* [WHAT YOU ARE ASKED TO DO]:
Recast the entire listing below as a numbered list, omitting any blank lines.

[Entries on locating words and elements]
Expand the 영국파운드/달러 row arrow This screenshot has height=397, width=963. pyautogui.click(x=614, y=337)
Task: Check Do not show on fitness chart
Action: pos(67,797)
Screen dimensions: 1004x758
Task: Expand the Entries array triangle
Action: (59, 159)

* [RESULT OF THE TASK]:
1. Expand the 영국파운드/달러 row arrow This screenshot has height=397, width=963. pyautogui.click(x=614, y=337)
2. Task: Check Do not show on fitness chart
3. Action: pos(67,797)
4. Screen dimensions: 1004x758
5. Task: Expand the Entries array triangle
6. Action: (59, 159)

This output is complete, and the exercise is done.